On March 6, 2009, the district court denied Postley’s Rule 60(b)(6) motion, concluding that she had not demonstrated any ground for relief. On March 9, 2009, in an order entitled “Final Judgment,” the district court granted National Car Rental’s motions, concluding that Postley’s suit, “in its entirety,” was dismissed with prejudice. In a footnote, the court noted that it had “intended the September 17, 2008 Judgment to dismiss all claims by [Postley] against any and all proposed defendants.” Nevertheless, because Postley and the clerk of the court “did not construe the judgment as such,” the district court decided to rule on and grant National Car Rental’s motions. Postley did not file a notice of appeal from the district court’s March 9, 2009 final judgment. On April 6, 2009, Postley appealed the district court’s denial of her Rule 60(b)(6) motion. 1

We must first decide whether we have jurisdiction over this appeal. Pursuant to 28 U.S.C. § 1291, we have jurisdiction over “appeals from all final decisions of the district courts of the United States.” General Motors argues that we do not have jurisdiction under § 1291 because Postley “did not appeal from a final judgment of the district court or any other order or judgment from which a proper appeal could be taken.” General Motors contends that the district court’s denial of the Rule 60(b)(6) motion “was not an appealable final judgment because National Car Rent *884 al remained a defendant” in the lawsuit until the court entered its final judgment on March 9, 2009.
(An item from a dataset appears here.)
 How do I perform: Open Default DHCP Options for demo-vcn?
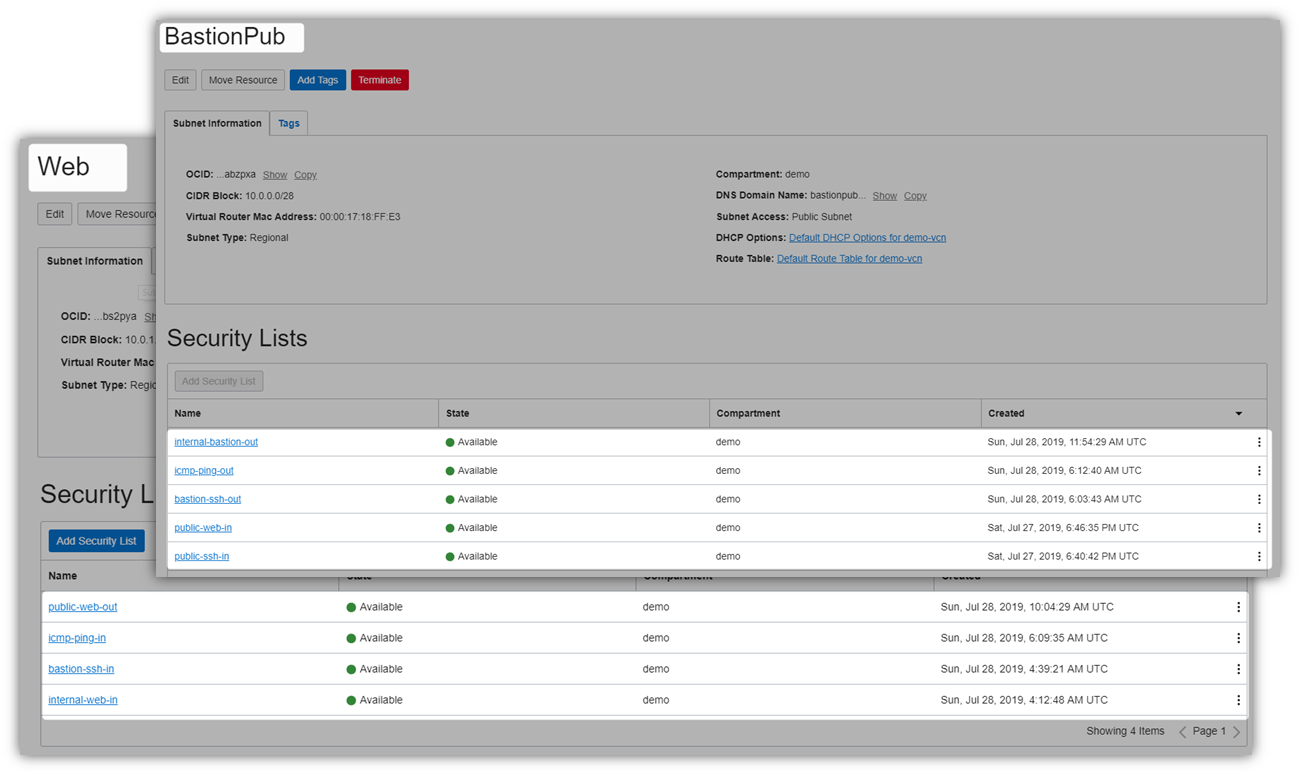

We conclude that General Motors’ argument is without merit. In the instant case, the district court denied Postley’s Rule 60(b)(6) motion on March 6, 2009. Three days later, on March 9, 2009, the court entered final judgment dismissing Postley’s suit in its entirety. Then, on April 6, 2009, Postley timely appealed the district court’s denial of her Rule 60(b)(6) motion. Because Postley appealed the denial of her Rule 60(b)(6) motion after the district court’s entry of final judgment, the court’s order denying her Rule 60(b)(6) motion was a final, appealable order under § 1291. See Quackenbush v. Allstate Ins. Co., 517 U.S. 706, 712, 116 S.Ct. 1712, 135 L.Ed.2d 1 (1996) (“The general rule is that ‘a party is entitled to a single appeal, to be deferred until final judgment has been entered, in which claims of district court error at any stage of the litigation may be ventilated.’ ”) (citation omitted); 15A CHARLES Alan Wright & Arthur R. Miller, Federal Practioe and Procedure § 3905.1 (2d ed.) (“When a district court enters its final order terminating a litigation, orders previously entered during the course of the action can be reviewed by [an appellate court] if so requested by an aggrieved party.”) (citation and internal quotation marks omitted); see also Dickinson v. Auto Ctr. Mfg. Co., 733 F.2d 1092, 1102 (5th Cir.1983) (“Under the final judgment appealability rule, a party may obtain review of prejudicial adverse interlocutory rulings upon his appeal from adverse final judgment, at which time the interlocutory rulings (nonreviewable until then) are regarded as merged into the final judgment terminating the action.”) (citations omitted). Therefore, we conclude that we have jurisdiction over Postley’s appeal.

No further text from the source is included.